The global pandemic has brought worldwide attention to aspects of day-to-day life most had previously never questioned. From our work commute to the foods we eat to who and what we consider “essential,” never has there been such a challenge to the status quo.
One particular area of attention is the human-animal relationship. There is wide scientific consensus that COVID-19 transferred from animals to humans. The leading theory is that the virus originated from a “wet market” in China. Wet markets are places where animals of all types—from seafood to exotic animals—are brought in live and then are slaughtered on-site for customers to take home and eat. Until they are slaughtered, the animals are kept in cramped, stressed conditions, enabling viruses to spread from one animal to another and then, as was the case with COVID-19, transfer to humans.
Humans have a long history of consuming animals. Although scientists believe our human ancestors once subsisted on a diet rich in fruits, leaves, and seeds, over 2 million years ago, the climate got hotter and drier, forcing our ancestors to find new sources of energy. As a result, they started consuming animals. Fast forward to today, and meat is a major part of the standard American diet. Meat is even tied to many traditions, cultures, and religions. But do we really need to eat animals in this day and age? The answer is no. With the proliferation of plant-based proteins, animal-product substitutes, and most importantly nutritional education, we know that a whole food, plant-based diet is attainable and can provide a healthier life.
Animal consumption at scale is also putting both animal and human populations at risk. Animal agriculture has been shown to precipitate pandemics. Take H1N1, for example, commonly known as swine flu, which was believed to have originated from a factory farm in North Carolina, infecting nearly 61 million people between 2009 and 2010. Or the avian influenza that spread across China in 2013; researchers have confirmed that this H7N9 bird flu virus was transmitted from chickens to humans at a wet poultry market. The Centers for Disease Control and Prevention (CDC) says that “…3 out of every 4 new or emerging infectious diseases in people come from animals.”
Investigations show clusters of COVID-19 cases linked to meatpacking plants.
There is science-based evidence that shows the negative health effects of consuming animal products, not to mention the environmental stressors of intensive animal agriculture. Across the board, from health to environment to ethics, there is a confluence of events enabling us to reconsider animal consumption.
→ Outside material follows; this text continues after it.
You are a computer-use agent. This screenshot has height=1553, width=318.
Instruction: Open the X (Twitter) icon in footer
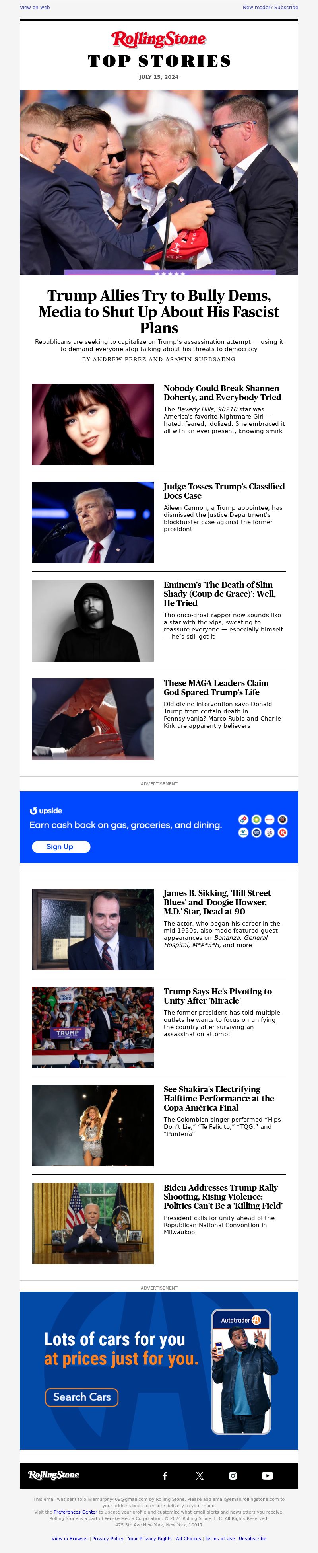[x=199, y=1475]
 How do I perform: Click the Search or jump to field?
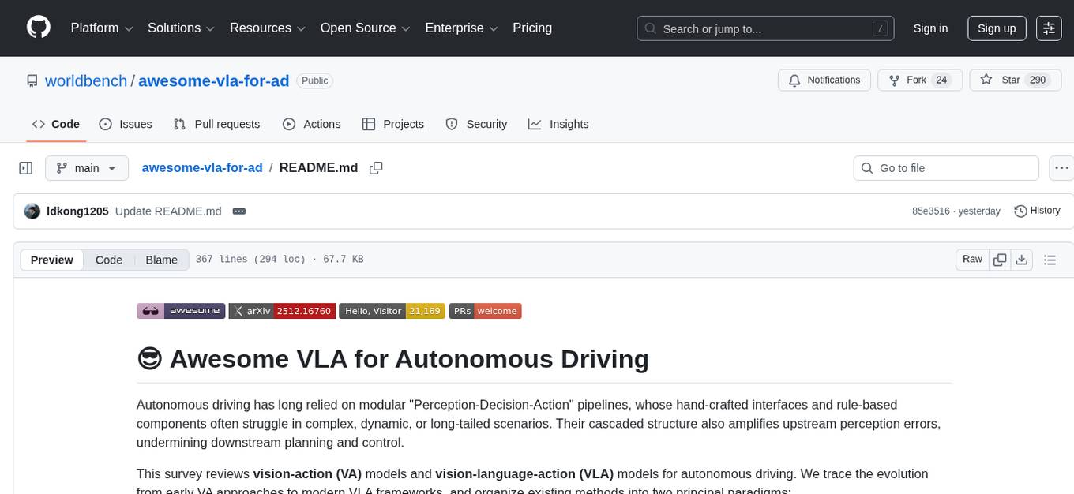pos(758,28)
Some may remember a time when animals grazed on family farms and people bought meat at the local butcher. Our modern food supply reality is a far cry from the bucolic image of the past. Today, nearly 99% of US farmed animals are living on factory farms. What’s more, six companies—Tyson, Hormel, National Beef, Cargill, JBS, and Smithfield—control two-thirds of US meat and poultry sales. The monopolistic meat industry has made it impossible for family-run farmers to compete. These too-big-to-fail giants also require thousands of workers to be packed into tight spaces on demanding meat-processing assembly lines with a near single point of failure.
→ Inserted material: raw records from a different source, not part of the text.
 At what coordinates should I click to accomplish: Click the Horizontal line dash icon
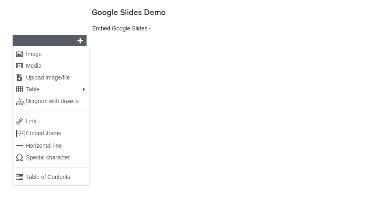point(20,146)
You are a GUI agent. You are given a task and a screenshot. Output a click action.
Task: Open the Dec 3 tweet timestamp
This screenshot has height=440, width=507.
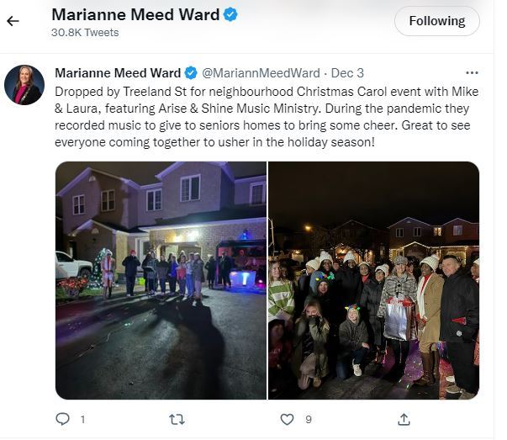pos(347,73)
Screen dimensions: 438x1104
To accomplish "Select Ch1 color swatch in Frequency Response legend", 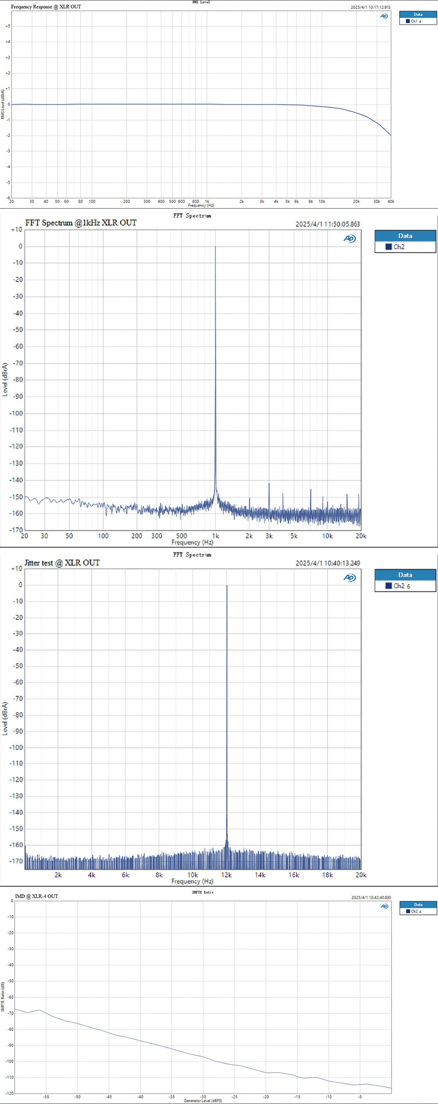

In May 2020, a trend line emerged that showed the coronavirus’ rampant spread through these meatpacking plants. The CDC estimates that thousands of workers across 19 states fell ill and that 20 workers died. Investigations show clusters of COVID-19 cases linked to meatpacking plants. What’s more, live animals can’t simply be put on pause. When meatpacking plants shuttered or slowed operations, animals were killed and discarded. The trickle-down effect meant grocery store shelves were void of pork, beef, and other animal products. This illustrates a dangerous, unsustainable model.
We have also witnessed the pandemic bringing daily life to a halt. Many are no longer driving to work. There are reduced numbers of boats and ships in waterways. The pandemic has also greatly reduced air travel. The outcome of these reductions has had a startling impact on the environment. From Italy’s industrial north to China’s Hubei province and elsewhere, pollution plunged. Some in India, a country with notoriously bad air pollution, have reported being able to see the Himalayas from their homes for the first time ever. Studies suggest that some countries saw as much as a 30% reduction in air pollution. There has also been a reduction in waste on beaches as well as a decrease in noise pollution.
Companies are realizing that they can in fact operate with distributed teams, and many are now allowing workers to be fully remote.
Some are predicting that the behavior of travel will change, as many people are opting to travel by car rather than air or to stay closer to home.
What we have gotten a taste of over these last months is reductionism. We’ve had the opportunity to witness on a global scale that pandemics, climate disasters, and our food system are all related and are inflicting an insufferable footprint on Earth. We can appreciate the intense exploitation of resources now more than ever, compelling us not only to examine but to change our relationship with the natural world.